2017 saw a lowering inventory of homes coming on the market in the Bay Area, as owners chose to stay put and buyer competition raged. Home prices continued to slowly climb, averaging a 9% increase across the entire Bay Area. Mortgage rates reached a mid-year low and have crept upward since September, but remain relatively low. Federal tax changes that may have an impact on the housing market, especially in higher priced areas, went into effect.
So, what can we expect in the coming year? According to Selma Hepp, economist at Pacific Union International, the Bay Area is looking at another year of declining affordability due to continued inventory shortages and higher home prices. While all areas will see worsening affordability, San Jose will remain the least affordable area in the Bay Area, with a Burns Index of 8.5 (where 10 indicates a lack of affordability and 5 is the historical mean), compared to an Index of 7.9 in the San Francisco/Marin/San Mateo area and 7.6 in the East Bay. FHA loan limits will increase in 2018 to $683,000, easing the affordability issue to some extent, though this limit is still below the median resale price in the Bay Area.
Mortgage rates are expected to continue to gradually rise, with an increase of about 20 basis points, or .2%, by the end of the year. For a conforming 30-year fixed-rate loan, the rate will be around 4%. Bigger hikes are not expected while current low inflation and low overseas central banks’ interest rates persist.
Low inventory will remain a problem in 2018, as area owners are reluctant to sell, enjoying low-interest mortgage payments and waiting to see how the new tax changes could affect them if they did sell and purchase a new home. The East Bay will see a rise in construction which may ease inventory problems, with multi-family home construction outpacing single-family construction.
New changes to the tax code will affect homeowners in 2018. The values of the mortgage interest deduction, or MID, and the property tax deduction have both been capped, with the qualifying loan amount for the MID capped at $750,000 and the property tax deduction capped at $10,000. Homeowners in higher priced markets, like the Bay Area, will be hurt most by these changes.
Adding all these factors together, the real estate market will remain in favor of sellers this year.
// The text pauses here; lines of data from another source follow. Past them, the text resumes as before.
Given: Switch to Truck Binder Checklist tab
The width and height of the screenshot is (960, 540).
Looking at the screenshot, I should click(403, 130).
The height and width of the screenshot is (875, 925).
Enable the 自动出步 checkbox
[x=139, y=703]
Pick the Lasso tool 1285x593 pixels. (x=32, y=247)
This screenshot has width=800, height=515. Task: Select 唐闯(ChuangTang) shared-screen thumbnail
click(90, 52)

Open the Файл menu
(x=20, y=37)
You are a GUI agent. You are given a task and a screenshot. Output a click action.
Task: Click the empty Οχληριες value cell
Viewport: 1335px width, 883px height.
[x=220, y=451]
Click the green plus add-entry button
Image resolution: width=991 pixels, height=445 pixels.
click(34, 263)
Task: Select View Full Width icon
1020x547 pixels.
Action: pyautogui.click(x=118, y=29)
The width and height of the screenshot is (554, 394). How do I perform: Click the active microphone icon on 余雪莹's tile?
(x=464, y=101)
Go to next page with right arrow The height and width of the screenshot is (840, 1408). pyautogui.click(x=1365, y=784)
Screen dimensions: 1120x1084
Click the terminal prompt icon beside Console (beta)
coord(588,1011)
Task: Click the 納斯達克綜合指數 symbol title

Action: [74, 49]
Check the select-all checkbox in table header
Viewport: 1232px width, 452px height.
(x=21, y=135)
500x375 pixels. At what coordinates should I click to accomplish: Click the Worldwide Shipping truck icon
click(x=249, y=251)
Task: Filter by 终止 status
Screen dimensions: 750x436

New construction would have to ramp up considerably, or some combination of higher mortgage rates and an economic downturn would have to dampen buyer demand to tip the market. Neither event appears to be in sight for 2018.
Looking ahead to the real estate market trends over the coming few years, we may see a statewide increase in inventory if the Property Tax Portability Initiative (Bill ACA7) passes in November (see 11/28 blog). This could lead to a 10% increase in houses on the market in California, or a total of 43,000 homes. An easing up on the inventory vice may see a leveling off of home prices in the state.